Помрачневший господин Заразиха попятился, поклонившись, и смотрел на наследника Ирисов угрюмо — вовсе не такого исхода он ожидал!.. Что же до трясинницы — ее надежды были скромнее, да и обвинения ей предъявляли не столь серьезные, так что дама Живокость попросту рассыпалась в извинениях и заверила, что Ирисова Горечь впредь будет самой гостеприимной усадьбой всего Лесного Края. Челядь неуверенно рукоплескала и восславляла милость Его Цветочества, а сороки, безуспешно пытавшиеся скрыть разочарование, выкрикивали, кружась над троном: «Помилование! Помилование! Казнь лгуньи Джуп не состоится! Что за удивительная новость!..»

Джунипер, уже потерявшая всякую надежду, онемела от неожиданности. Ей захотелось воскликнуть: «Не может быть!» или «Поверить не могу!», но переменчивый принц Ноа вновь мог обидеться на то, что она не верила в его благородство или еще какую-то нелепость… А ведь судьба Мимму еще не была решена! Не забыл ли принц о волшебнике? Или — что еще хуже, — не придумал ли для него особый приговор?!

— …Что же до волшебника Мимулуса, — Ноа посмотрел на мэтра Абревиля с нескрываемым презрением. — Вот уж кого бы я с удовольствием бросил на пару часов к пиявкам!.. Совершенно бесполезный маг! Но Джунипер, полагаю, не уйдет без тебя, Мимулус, а я не желаю ее задерживать. Так что проваливай, крючкотвор, и никогда не возвращайся в Лесной Край!

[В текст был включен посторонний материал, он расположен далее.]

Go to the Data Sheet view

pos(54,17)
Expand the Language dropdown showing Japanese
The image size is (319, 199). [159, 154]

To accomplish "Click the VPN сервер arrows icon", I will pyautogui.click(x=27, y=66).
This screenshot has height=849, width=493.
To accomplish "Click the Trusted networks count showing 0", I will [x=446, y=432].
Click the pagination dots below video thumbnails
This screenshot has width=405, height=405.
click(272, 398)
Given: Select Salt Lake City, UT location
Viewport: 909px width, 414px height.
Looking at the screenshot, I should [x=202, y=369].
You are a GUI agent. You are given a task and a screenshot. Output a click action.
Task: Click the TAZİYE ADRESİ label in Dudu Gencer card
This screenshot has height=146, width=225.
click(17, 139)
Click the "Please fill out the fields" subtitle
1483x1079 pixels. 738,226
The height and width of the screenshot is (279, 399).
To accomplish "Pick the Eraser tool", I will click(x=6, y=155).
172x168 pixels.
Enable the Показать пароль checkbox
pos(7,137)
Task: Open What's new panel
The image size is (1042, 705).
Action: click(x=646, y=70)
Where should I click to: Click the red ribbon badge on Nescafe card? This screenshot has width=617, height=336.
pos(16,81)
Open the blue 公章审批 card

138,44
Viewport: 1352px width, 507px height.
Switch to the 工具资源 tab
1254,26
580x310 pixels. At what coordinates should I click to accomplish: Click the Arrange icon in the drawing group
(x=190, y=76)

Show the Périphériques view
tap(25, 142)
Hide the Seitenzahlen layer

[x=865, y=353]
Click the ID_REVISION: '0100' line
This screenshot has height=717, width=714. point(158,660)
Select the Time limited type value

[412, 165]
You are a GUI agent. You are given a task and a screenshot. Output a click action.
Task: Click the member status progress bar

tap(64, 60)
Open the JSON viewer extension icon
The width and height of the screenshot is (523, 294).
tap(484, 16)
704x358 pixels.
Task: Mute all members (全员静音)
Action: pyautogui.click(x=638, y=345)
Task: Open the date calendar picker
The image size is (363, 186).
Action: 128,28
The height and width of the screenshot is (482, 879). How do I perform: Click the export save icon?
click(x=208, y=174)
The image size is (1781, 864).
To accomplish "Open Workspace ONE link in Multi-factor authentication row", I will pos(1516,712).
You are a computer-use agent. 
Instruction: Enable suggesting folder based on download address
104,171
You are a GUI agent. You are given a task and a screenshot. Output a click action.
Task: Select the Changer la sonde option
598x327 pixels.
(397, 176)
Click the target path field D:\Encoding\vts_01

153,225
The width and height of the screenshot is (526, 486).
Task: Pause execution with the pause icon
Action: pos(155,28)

— Доброта нашего принца безгранична! — завопили сороки. — Обманщики прощены и свободны!..

— О, я не знаю, как вас и благодарить! — закричала Джуп, прыгая на месте от счастья и лихорадочно обнимая Мимму.

— С превеликой радостью, — процедил несколько ошарашенный Мимулус, которого слова принца и обрадовали, и уязвили одновременно. Безусловно, оказаться на свободе вместо того, чтобы быть казненным — просто великолепно. Но явное пренебрежение, которое принц неизменно выказывал к мэтру Абревилю, задевало гордость последнего. Его Цветочество счел нужным отметить благородство поступков Джуп, но ни словом не упомянул главное — бесстрашие чародея, похитившего проклятие из-под носа дамы Эсфер. Касаемо прочих подвигов — Мимулус не был уверен, что заклинанием, облепившим перьями Ранункуло-Отравителя, следует гордиться, но все же эти чары позволили им сбежать к мосту, и уж хотя бы за них Ноа мог поблагодарить росендальского мага, а не обзывать его бесполезным!..

— Неблагодарный, предвзятый принц!.. — прошептал он ревниво.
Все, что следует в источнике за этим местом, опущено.